The former Archbishop of Canterbury may face a criminal investigation over allegations of a sexual abuse cover-up, it has been reported.

Detectives from Scotland Yard are said to be discussing with the Crown Prosecution Service (CPS) over whether to lay charges against George Carey, who quit as honorary bishop.

He stepped down following a report that while he was at the helm, the Church of England colluded with convicted sex abuser Bishop Peter Ball.

That report, by Dame Moira Gibb criticised Carey for not giving to police during its investigation in 1992, six letters that alleged wrongdoing by Ball, who was later jailed for sex offences against young men.

The report also found that Carey helped reinstate Ball in the church.

The Telegraph reported that CPS lawyers and police linked with Operation Hydrant, which is examining cases arising out of the Independent Inquiry into Child Sexual Abuse (IICSA), are looking into whether Carey should face a criminal probe.

The Hydrant spokeswoman said: "The matters under consideration are complex, and advice is currently being sought from CPS to understand whether anything contained within the Report suggests criminal offences have been committed.

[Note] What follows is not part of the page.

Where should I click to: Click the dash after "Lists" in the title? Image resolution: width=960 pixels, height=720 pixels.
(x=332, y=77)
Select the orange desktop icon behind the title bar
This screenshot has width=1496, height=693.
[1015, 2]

"This does not equate to a criminal investigation being underway."

Peter Ball
Retired bishop Peter Ball was jailed for 32 months after being found guilty of historic sex offences BBC / Shamefultruth.com

Solicitor David Greenwood, who has represented some of Ball's victims, criticised the length of time the CPS was taking over the report.

"Those who've been affected by Peter Ball want a clear investigation - especially as to whether it's true that Peter Ball was protected by friends in high places."

A spokeswoman for the Church of England did not comment but said it would co-operate with police investigations.

The IICSA will hear evidence starting Monday (5 March) in an examination of the Anglican Church. Archbishop Justin Welby and former Archbishop Rowan Williams will testify.